__Required action__. In the records that follow, the lines from the one containing "Sort by (55, 375)" to the one containing "Oopsie Daisy Baby Boutique", inclusive, are to be given again exactly.

__Excerpted data__.
▼▼▼

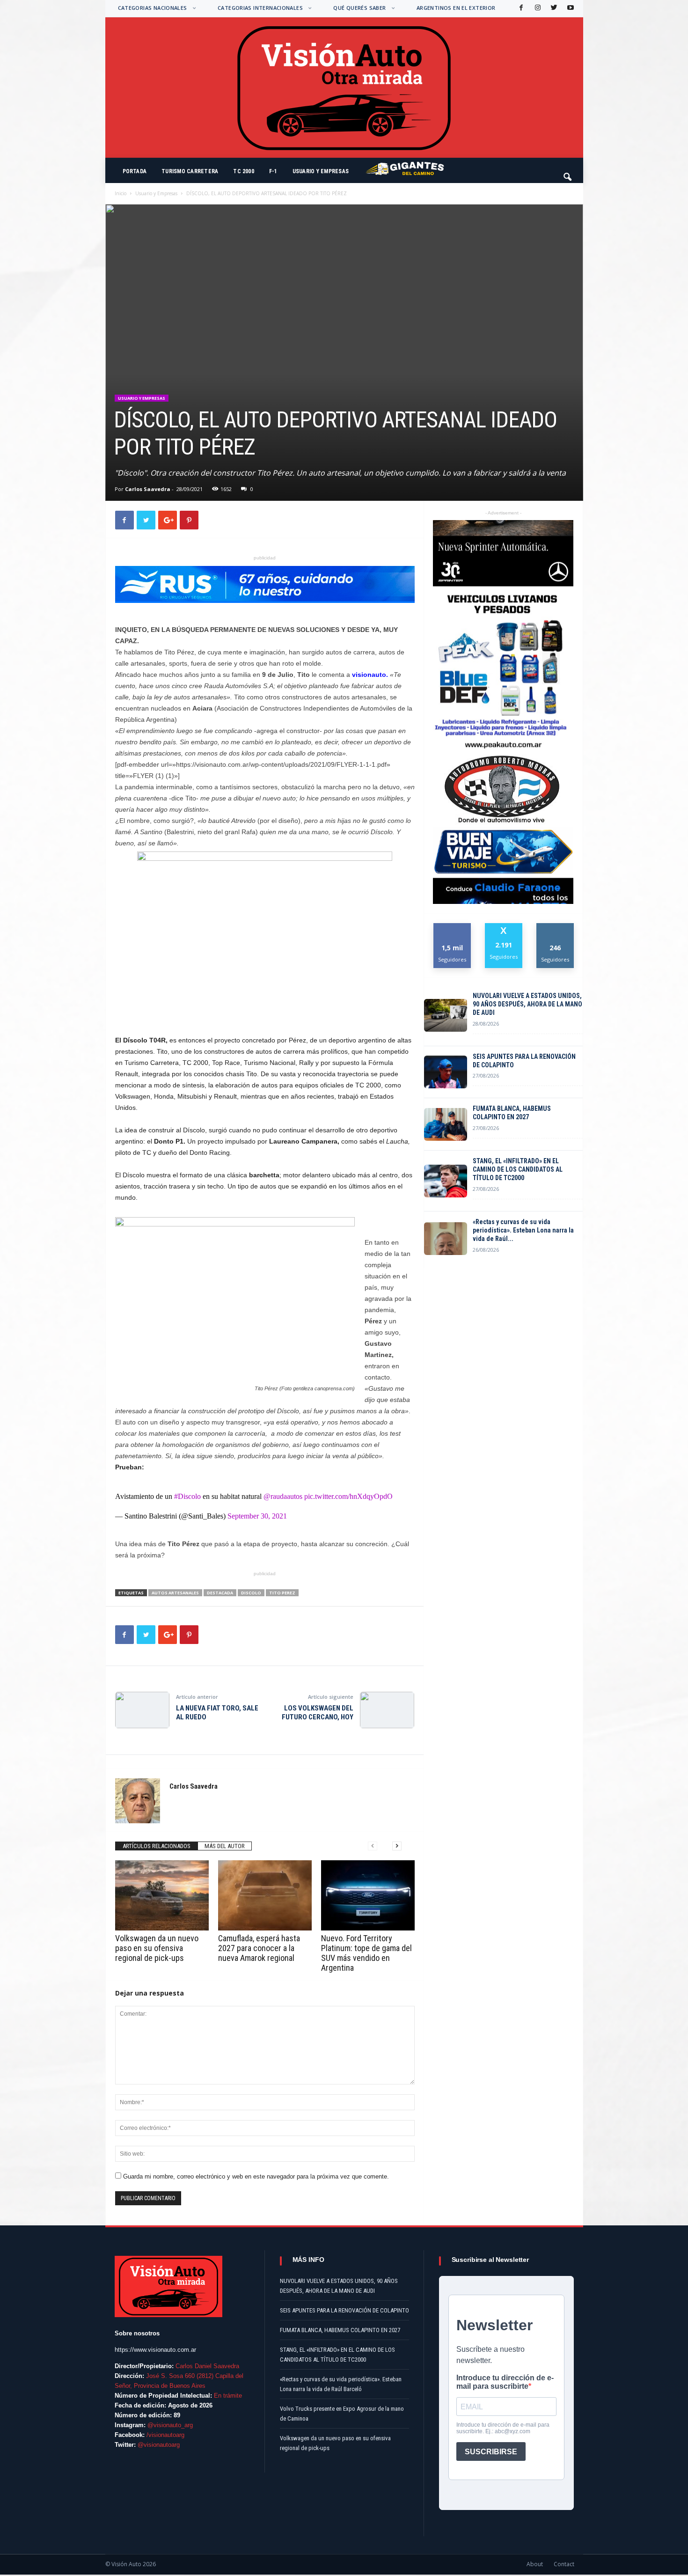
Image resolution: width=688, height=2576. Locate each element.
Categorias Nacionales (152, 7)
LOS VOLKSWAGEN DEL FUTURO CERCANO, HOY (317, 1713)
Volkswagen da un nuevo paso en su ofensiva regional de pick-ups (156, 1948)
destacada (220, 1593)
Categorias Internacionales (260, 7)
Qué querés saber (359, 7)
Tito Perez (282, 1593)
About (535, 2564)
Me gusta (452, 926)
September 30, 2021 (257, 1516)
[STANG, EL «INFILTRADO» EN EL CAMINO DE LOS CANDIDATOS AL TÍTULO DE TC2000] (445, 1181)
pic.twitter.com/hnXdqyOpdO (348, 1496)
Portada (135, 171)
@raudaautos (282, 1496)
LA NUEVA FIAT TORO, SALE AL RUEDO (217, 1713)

▲▲▲
▼▼▼

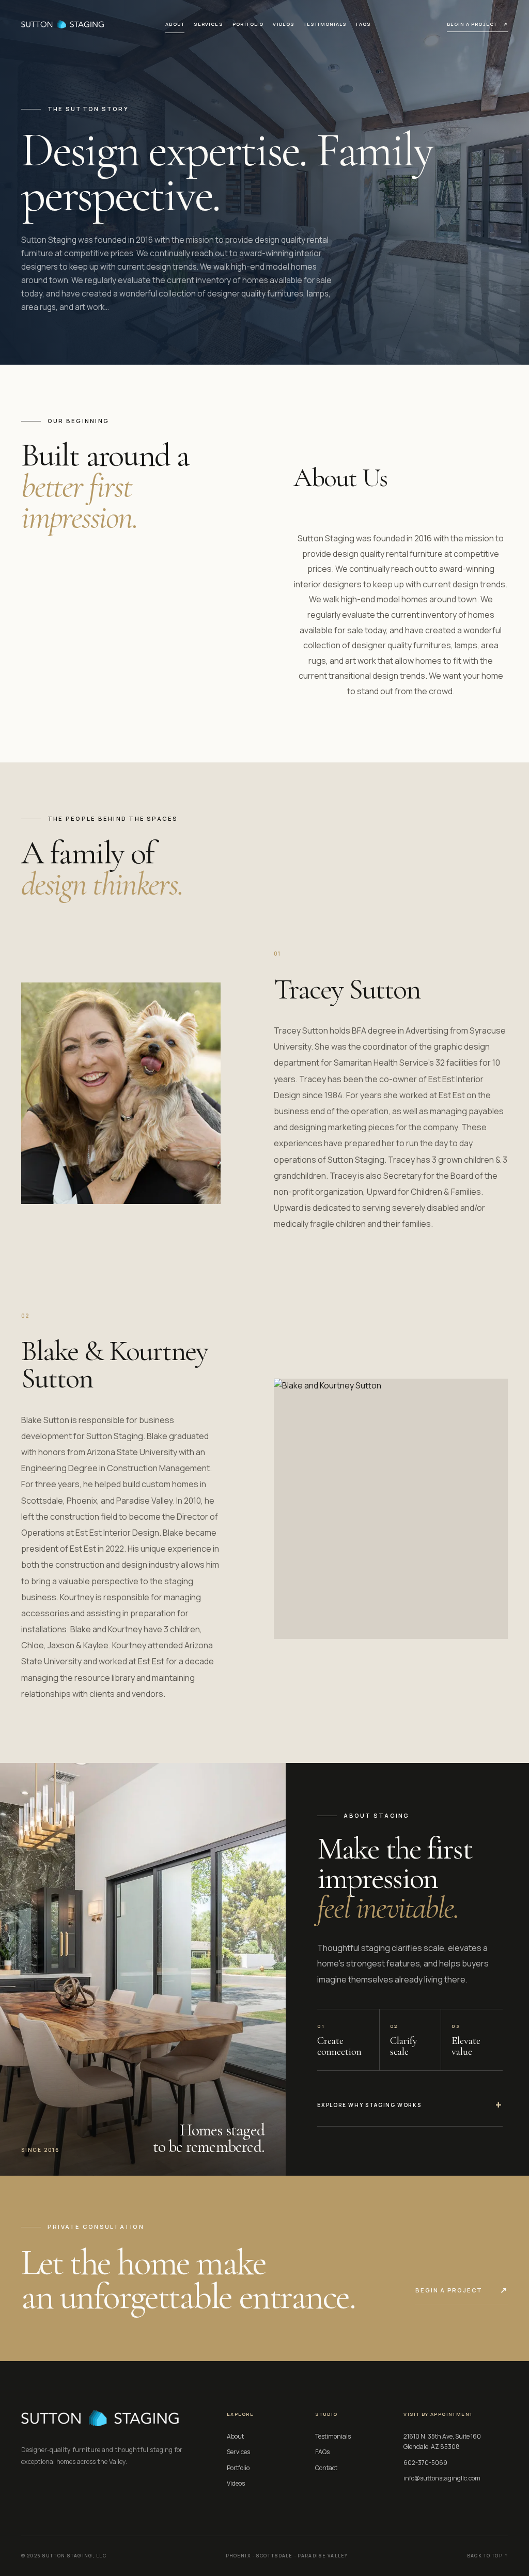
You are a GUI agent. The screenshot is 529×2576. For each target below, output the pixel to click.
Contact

▲▲▲
▼▼▼

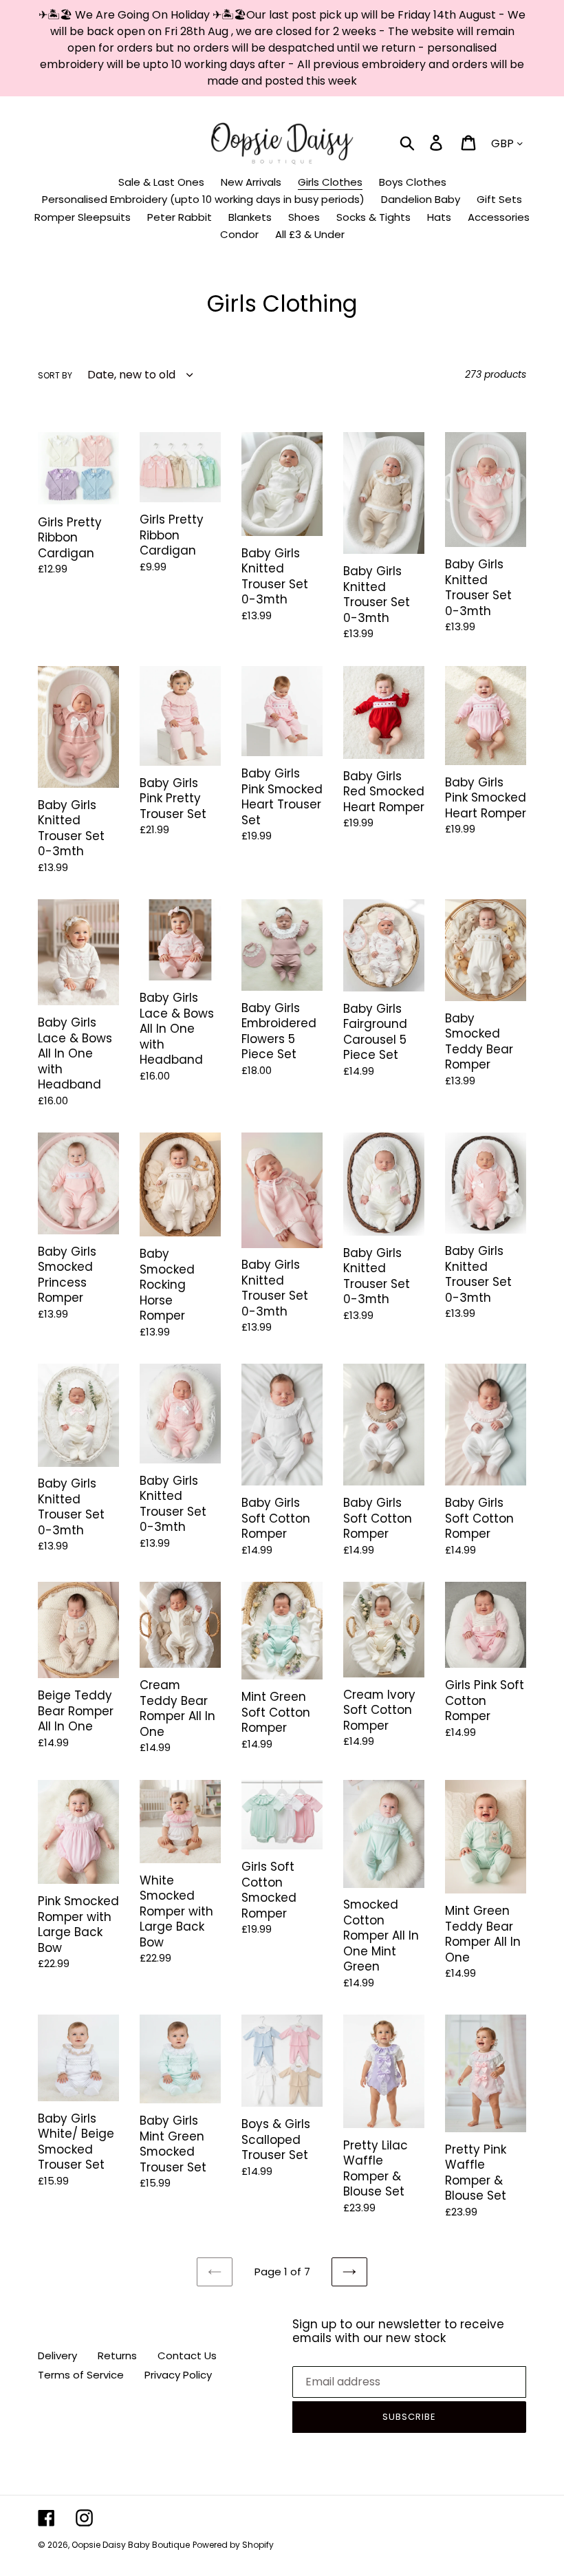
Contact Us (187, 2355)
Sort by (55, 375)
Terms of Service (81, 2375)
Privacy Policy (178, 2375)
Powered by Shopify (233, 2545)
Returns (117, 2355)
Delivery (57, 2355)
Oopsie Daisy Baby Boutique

▲▲▲

__Answer box__.
Sort by (55, 375)
Terms of Service (81, 2375)
Privacy Policy (178, 2375)
Powered by Shopify (233, 2545)
Returns (117, 2355)
Delivery (57, 2355)
Oopsie Daisy Baby Boutique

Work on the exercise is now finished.